If he had any doubts about the smile, the Tone put them to rest. A certain memory of last Equinox fought its way to the surface, threatening more. Somewhere else on the physical plane—probably—little Shu and Nihuang were rising, making excuses, looking to keep an appointment with the Marquis of Anywherebuthere.

"Mother."

She approached as she always did: gracefully, patiently, without the slightest wisp of temper. And for a moment, he would've given anything to be back outside, taking a hundred shots to the face.

But—no.

He was a prince, still. He would meet this as a prince met victory. And defeat.

"I am told that you did something… unbecoming, for one your age…"

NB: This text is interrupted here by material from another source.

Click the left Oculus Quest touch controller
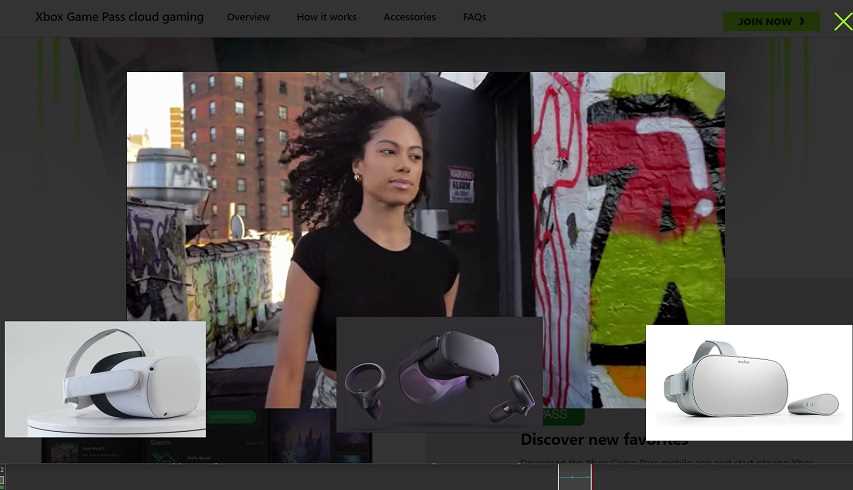[364, 390]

(For better or worse, it was the last time he said anything of that kind about anyone's ancestors. And to little Shu's credit, he did bring a state-of-the-art ointment for rear-pain the next day.)

(But as one year became five, and five became fifteen, he still couldn't find just how Mother had heard.)


"Really." Mei Changsu's voice betrayed almost two hairs' worth of surprise. "He dug pitfalls on these grounds to win a snowball fight?"

"Mm." Jingyan considered the last of his tea, suddenly bored by the thought of finishing it. "Coaxed his friends to, anyway. Good ones, too—big enough to swallow half your shin, plus they tapered the bottoms, or something like that. Had to pull my foot with both hands."

"The more I hear of this Lin Shu…" Mei Changsu shook his head. "Did he really hate to lose that badly?"

Without quite knowing why, Jingyan found half his mouth trying to frown, the other half trying a smirk. With a small effort, he shrugged them both away.

"Ever fought one yourself? Snow-wars, I mean."

Mei Changsu shook his head slowly, eyes fixed on his cup. "Never had much use for the cold, I'm afraid. Even before my… condition."

His next cough was his stagiest one yet, but Jingyan was in the mood to let it pass. Outside, Fei Liu thoughtfully supplied them with all the nostalgia they wanted, in tandem with a lesson on aerial ballistics for a select few Jiangzou men.


(In time—longer than hoped-for, but shorter than feared—the Kirin Scholar would sweep his favored prince in a different sort of white.)

(Again.)

(And again.)

Notes:

Greetings and happy holidays, from Nirvana in Fire's greenest fan at the time of writing!

At some point—at most points, in fact—this was supposed to be a Podding of a certain beloved work by beloved author [mumblemumble]. Alas, technical difficulties occurred; also, said work was a fairly loose fit for any of the preferred prompts; also also, vanity prevailed and told me to either offer something out of my own head or get the Hell out so somebody else could.

(The podding may yet surface, before the year's out; but for now, I hope you've enjoyed this trifle.)